I just picked it up again the other day and read the preface and the first chapter – I’m taking it slowly this time – and I was absolutely amazed at how extraordinary this book is. It is completely mesmerizing and absolutely foundational as an educational text that influenced the way we conceive of schools down to this day. I once read a quote that said Plato’s Republic and Rousseau’s Emile are the only two books you really need to read in order to understand our modern educational controversies. After reading even this short section of Emile again, I think that author may be correct.
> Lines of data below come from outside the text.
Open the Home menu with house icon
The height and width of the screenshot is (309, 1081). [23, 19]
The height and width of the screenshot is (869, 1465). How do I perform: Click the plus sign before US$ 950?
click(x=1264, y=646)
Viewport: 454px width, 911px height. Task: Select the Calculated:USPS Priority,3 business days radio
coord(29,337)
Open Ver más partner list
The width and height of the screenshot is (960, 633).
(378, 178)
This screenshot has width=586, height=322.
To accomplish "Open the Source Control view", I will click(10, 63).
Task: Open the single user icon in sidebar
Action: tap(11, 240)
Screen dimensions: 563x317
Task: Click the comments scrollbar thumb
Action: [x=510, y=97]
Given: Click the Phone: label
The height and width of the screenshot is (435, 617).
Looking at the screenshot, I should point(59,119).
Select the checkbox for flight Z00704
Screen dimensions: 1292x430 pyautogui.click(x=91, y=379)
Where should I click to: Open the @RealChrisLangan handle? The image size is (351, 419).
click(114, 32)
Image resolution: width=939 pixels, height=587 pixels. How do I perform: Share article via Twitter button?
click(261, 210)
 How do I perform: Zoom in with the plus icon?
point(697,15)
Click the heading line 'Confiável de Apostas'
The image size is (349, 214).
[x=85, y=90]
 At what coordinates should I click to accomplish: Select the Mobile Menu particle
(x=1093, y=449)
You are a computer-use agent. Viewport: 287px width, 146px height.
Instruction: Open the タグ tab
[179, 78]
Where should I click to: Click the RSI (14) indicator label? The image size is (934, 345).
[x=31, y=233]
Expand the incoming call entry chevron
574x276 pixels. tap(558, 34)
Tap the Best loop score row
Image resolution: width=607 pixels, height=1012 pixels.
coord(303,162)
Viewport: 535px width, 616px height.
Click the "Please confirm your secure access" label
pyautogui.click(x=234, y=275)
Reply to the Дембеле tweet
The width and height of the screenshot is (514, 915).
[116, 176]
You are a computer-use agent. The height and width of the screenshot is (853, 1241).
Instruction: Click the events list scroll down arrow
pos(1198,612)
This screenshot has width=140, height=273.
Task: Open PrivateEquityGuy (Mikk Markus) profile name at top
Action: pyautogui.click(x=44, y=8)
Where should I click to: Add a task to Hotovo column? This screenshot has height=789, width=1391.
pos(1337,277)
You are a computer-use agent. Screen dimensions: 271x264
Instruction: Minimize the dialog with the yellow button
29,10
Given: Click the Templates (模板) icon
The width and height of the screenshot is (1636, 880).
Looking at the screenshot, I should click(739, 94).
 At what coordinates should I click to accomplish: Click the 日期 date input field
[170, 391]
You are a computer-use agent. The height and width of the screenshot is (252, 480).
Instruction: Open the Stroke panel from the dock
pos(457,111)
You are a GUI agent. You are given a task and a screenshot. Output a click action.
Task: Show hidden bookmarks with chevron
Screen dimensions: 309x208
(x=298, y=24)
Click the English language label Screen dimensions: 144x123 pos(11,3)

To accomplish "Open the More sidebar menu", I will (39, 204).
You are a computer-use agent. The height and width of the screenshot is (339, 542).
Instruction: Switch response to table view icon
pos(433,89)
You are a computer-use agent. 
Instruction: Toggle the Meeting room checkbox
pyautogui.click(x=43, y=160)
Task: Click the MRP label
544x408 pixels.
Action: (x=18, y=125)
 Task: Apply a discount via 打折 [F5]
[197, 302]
My belief going into the reading of this book, a belief that was heightened as I began reading it again, is that this book was revolutionary, that it changed the way we discuss education. Rousseau is conscious that he is about to change the conversation dramatically, although he says he’s surely not the first to critique education: “Go as far back as you will, you will find a continual outcry against the established [educational] method,” Rousseau writes. And then he immediately stakes his claim that elaborating what a man should know – as most traditional education writers do – is quite different than understanding what a child can learn – which is what he claims he will do. “We know nothing of childhood,” he writes, “The wisest writers devote themselves to what a man ought to know, without asking what a child is capable of learning” (1). He proposes to study children, a revolutionary idea: “Begin thus by making a more careful study of your scholars, for it is clear that you know nothing about them” (1).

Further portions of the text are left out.